The Question of bias

Prebble also suggests I have a blind spot, arguing that I disproportionately target business lobbying while ignoring others: “Curiously, he never objects to lobbying by unions, environmental groups, churches, Māori entities, or advocacy campaigns.”

I’ll plead guilty to a focus on business. But that’s for a reason. Business groups and corporate lobbyists hold a structural power advantage in our system that churches and environmental groups simply do not. There is no “formula” that requires me to balance every critique of a banking lobbyist with a critique of a trade union just for symmetry’s sake.

However, the idea that I give Māori entities a free pass is simply incorrect. Just last week, I published a comprehensive critique of John Tamihere and the opaque financial structures involving the Waipareira Trust and Te Pāti Māori. That analysis, which scrutinised the intersection of charity status, public funding, and political campaigning, was widely read, racking up over 155,000 views on Facebook alone.

Furthermore, my “NZ Lobbying and Influence Register” explicitly includes numerous Māori entities. I believe all power requires scrutiny, regardless of its cultural or political origin.

Bureaucracy vs Democracy

Perhaps the most surprising claim Prebble makes is that I favour rule by unelected bureaucrats over elected politicians. He suggests I want “independent authorities” to override Ministers.

In reality, my orientation is almost exactly the opposite. My work consistently argues for more democracy, not less. I have been a vocal critic of the trend towards depoliticisation, where tough decisions are outsourced to consultants and unaccountable working groups.

When I criticise a Minister for ignoring official advice, it isn’t because I think officials are infallible gods. It’s because when a Minister overrides expert advice to make a decision that benefits their own political fortunes, they need to have a very good, transparent reason for doing so. The demand is for accountability, not technocracy.

The Danger of cynicism

Prebble concludes with a warning: “It is a path to cynicism, disillusionment, and disengagement.”

This is the classic “don’t scare the horses” argument. The implication is that by shining a light on the cracks in our system, we might cause the public to lose faith in it.

I take the opposite view. Disillusionment doesn’t come from the critics who point out the rot; it comes from the rot itself. When voters see politicians breaking rules with impunity, or corporate lobbyists writing legislation, that is what breeds cynicism. Trying to sweep these issues under the carpet in the name of “protecting faith in democracy” ultimately does more harm than good. Sunlight remains the best disinfectant.

A Non-partisan critic

Finally, there is an irony in being painted as a leftwing academic attacking the right. For the last two years, I have faced accusations from the right that I am biased against the Coalition Government. Yet, during the six years of the Labour-led government, I was constantly accused of aiding the right because I scrutinised Jacinda Ardern’s administration just as vigorously.

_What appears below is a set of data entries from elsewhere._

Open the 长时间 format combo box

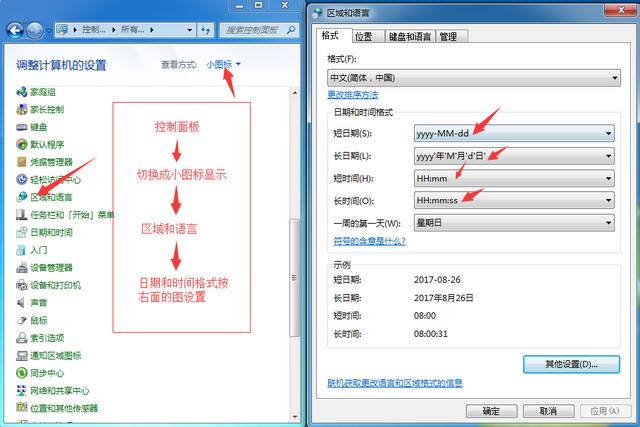click(514, 200)
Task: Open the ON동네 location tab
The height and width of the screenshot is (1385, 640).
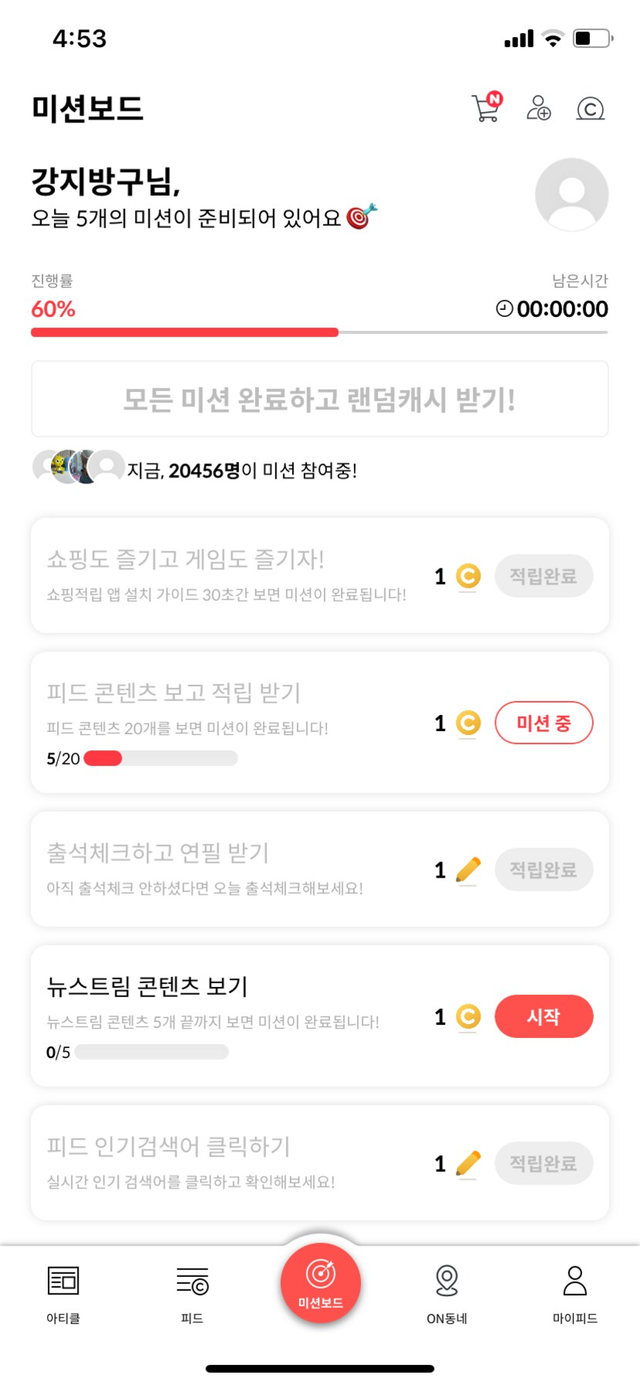Action: (x=447, y=1290)
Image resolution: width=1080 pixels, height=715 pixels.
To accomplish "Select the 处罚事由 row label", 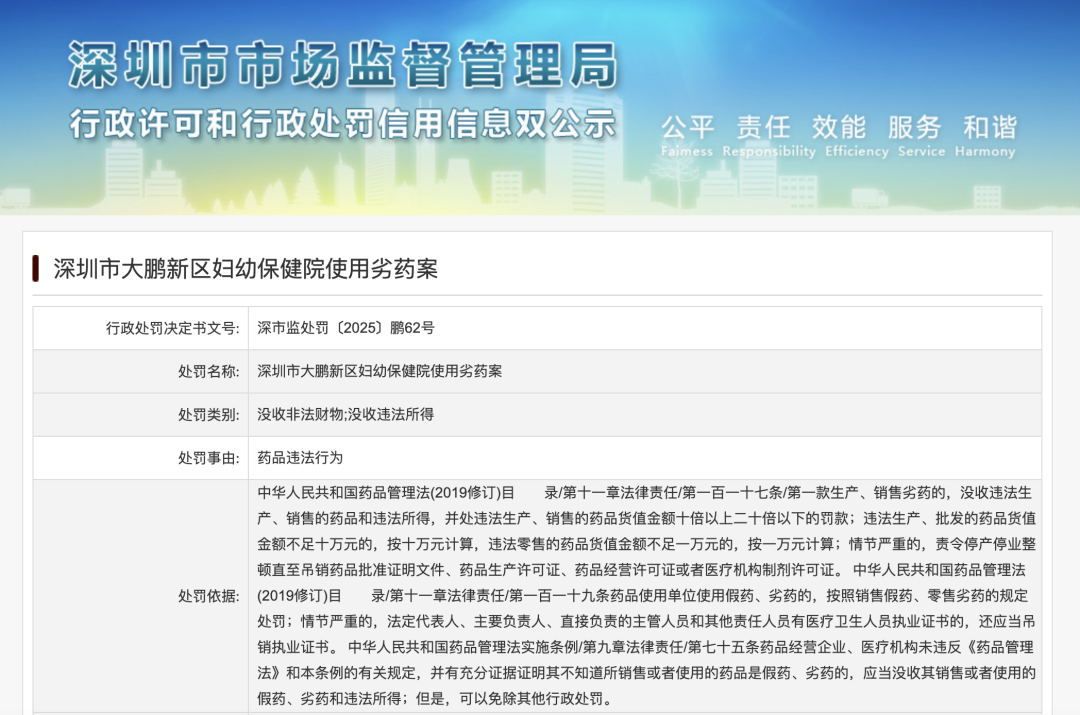I will pyautogui.click(x=208, y=458).
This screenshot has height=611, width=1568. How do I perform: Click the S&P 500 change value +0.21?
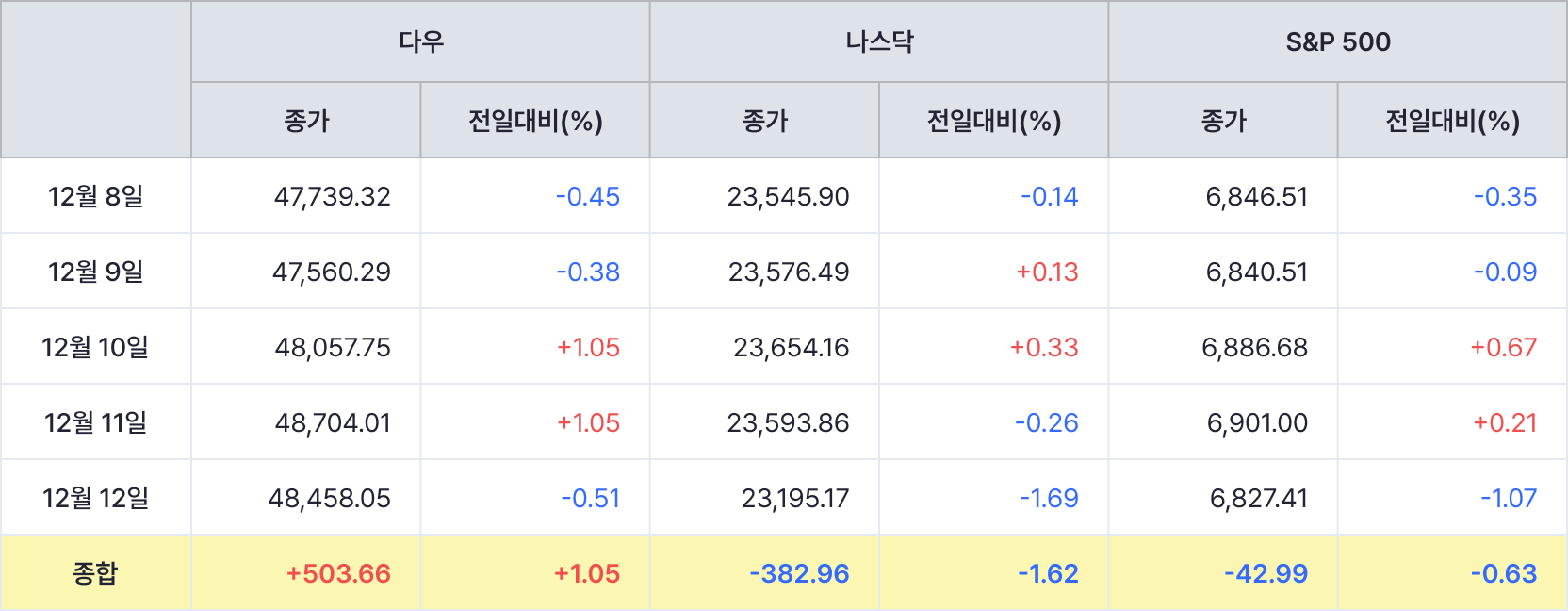click(1505, 422)
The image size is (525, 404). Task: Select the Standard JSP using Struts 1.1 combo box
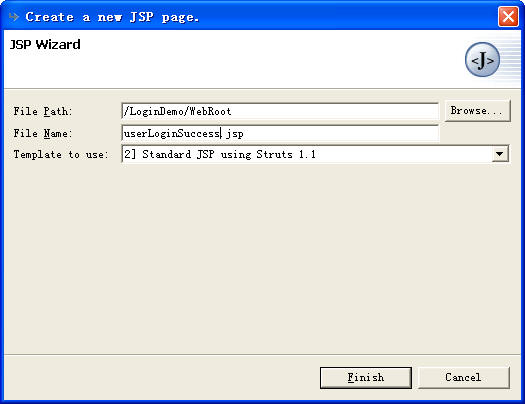tap(315, 154)
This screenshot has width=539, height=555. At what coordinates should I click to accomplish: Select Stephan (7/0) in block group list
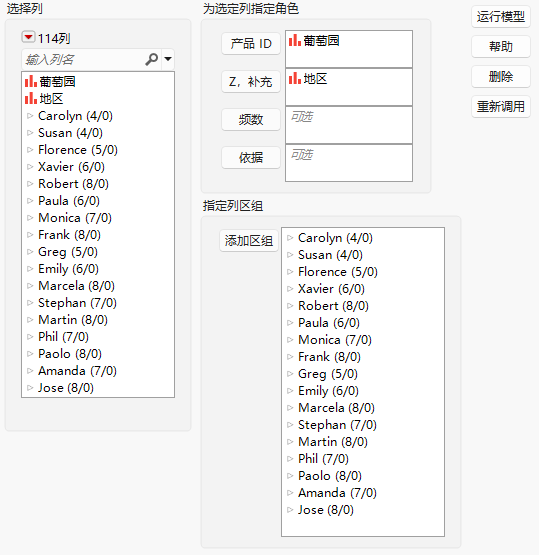click(337, 425)
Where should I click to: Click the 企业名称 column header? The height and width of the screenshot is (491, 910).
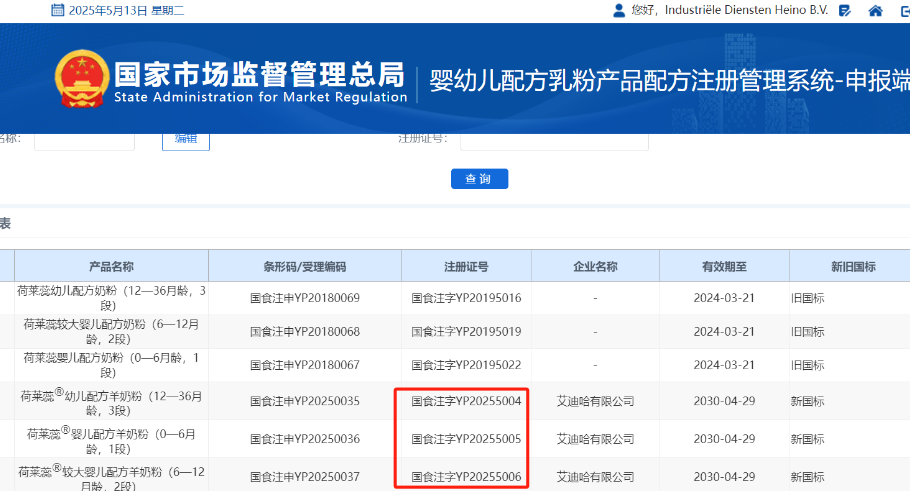595,267
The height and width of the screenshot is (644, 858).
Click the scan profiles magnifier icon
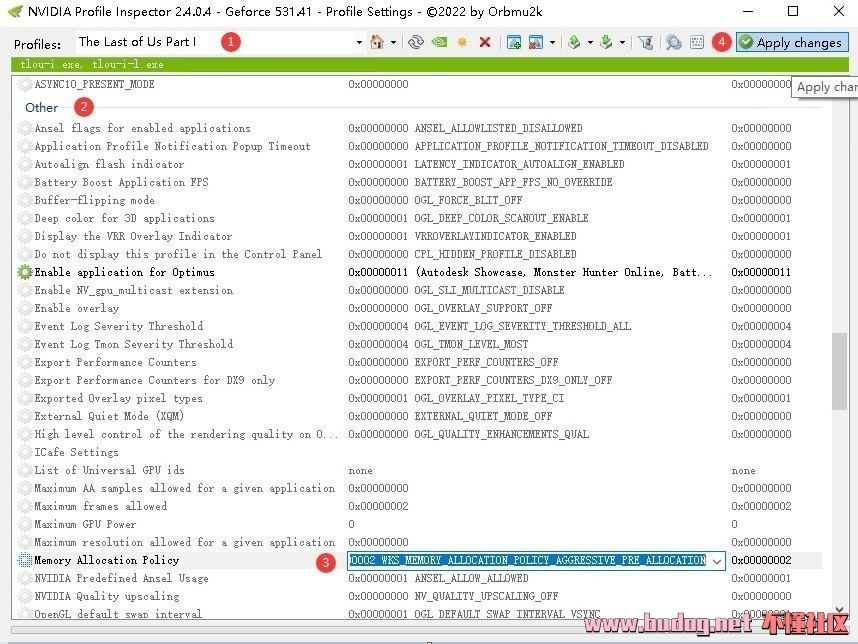click(674, 43)

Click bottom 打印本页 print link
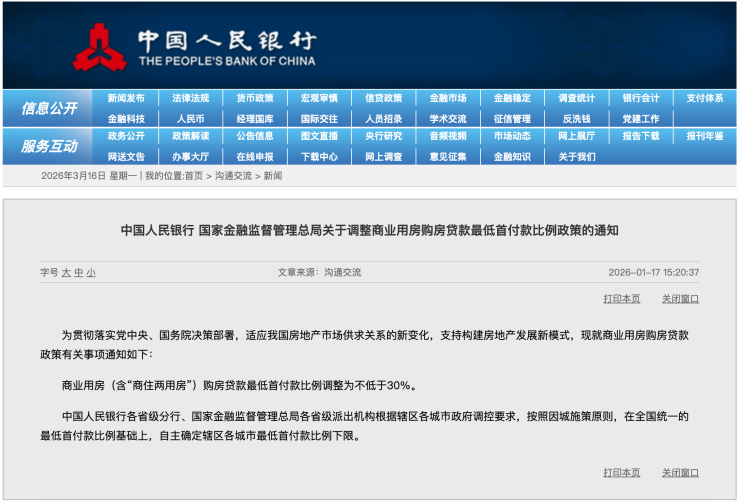coord(621,472)

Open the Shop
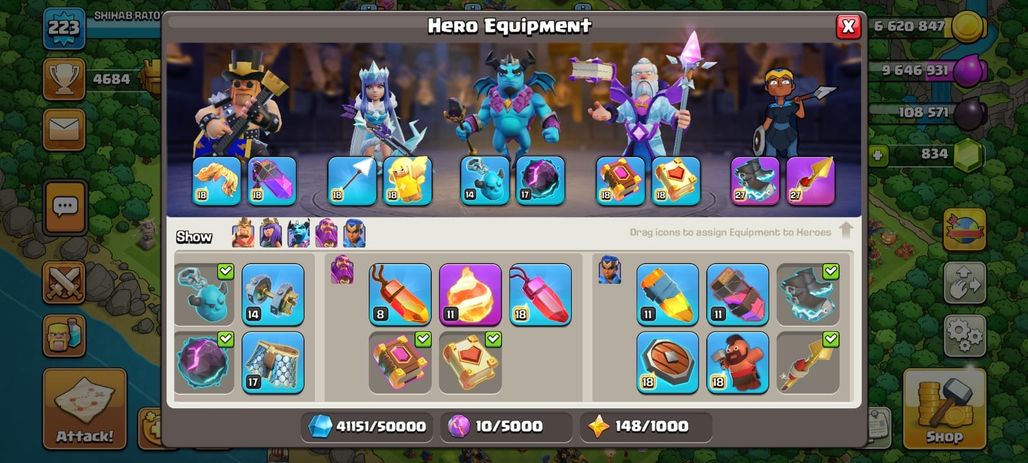click(x=945, y=409)
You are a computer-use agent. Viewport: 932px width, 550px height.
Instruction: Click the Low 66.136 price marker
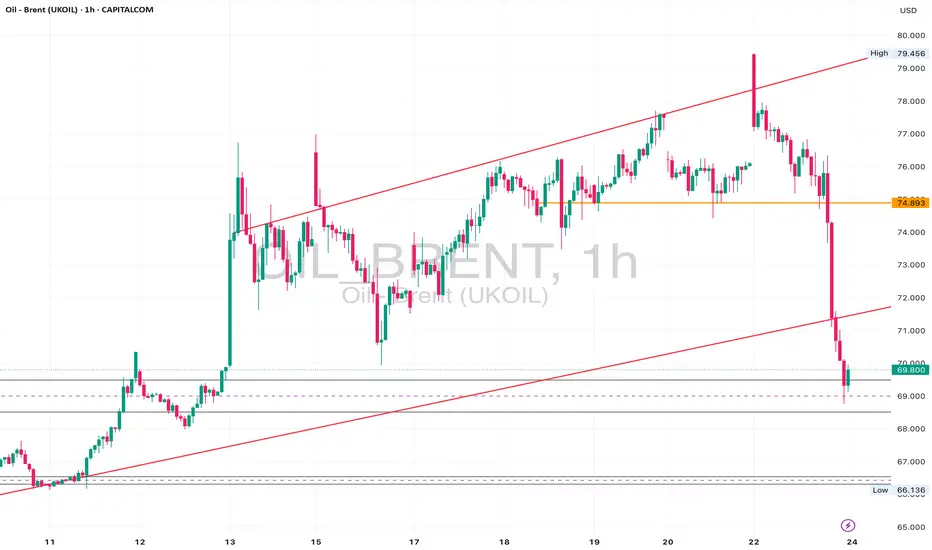[x=899, y=491]
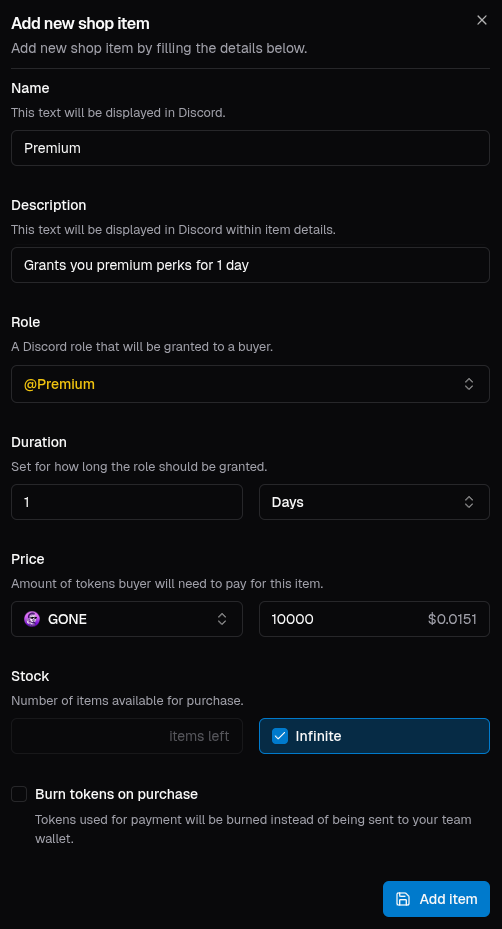The image size is (502, 929).
Task: Submit with the Add item button
Action: click(x=436, y=899)
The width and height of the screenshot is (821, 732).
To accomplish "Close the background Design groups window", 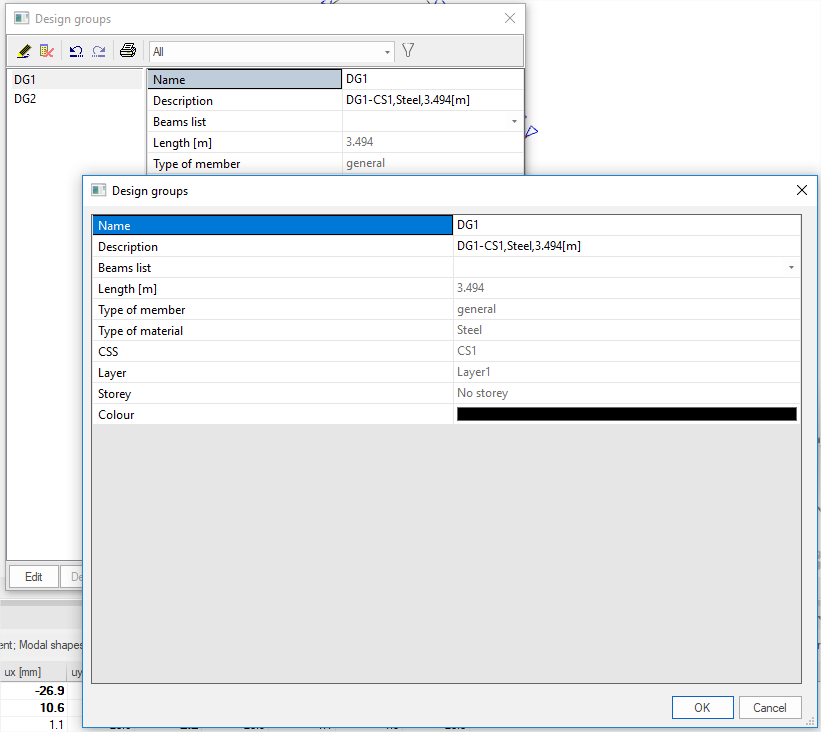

For what it’s worth, despite claims made to the contrary, I was highly critical of the Three Waters reforms, the Public Interest Journalism Fund, and the opaque lobbying practices around the Labour Cabinet and PM. My job is to scrutinise power, whoever holds it. Currently, that happens to be a National-led government. When the tables turn, so will the focus.

So I’ll keep doing what I do: investigating, scrutinising, and yes, sometimes ruffling feathers by using the C-word (corruption) when it’s warranted.

I’m glad Richard Prebble is reading, and I’m glad he’s engaging. We might disagree on the definitions, but we agree that the integrity of our political system matters. And that is a debate worth having.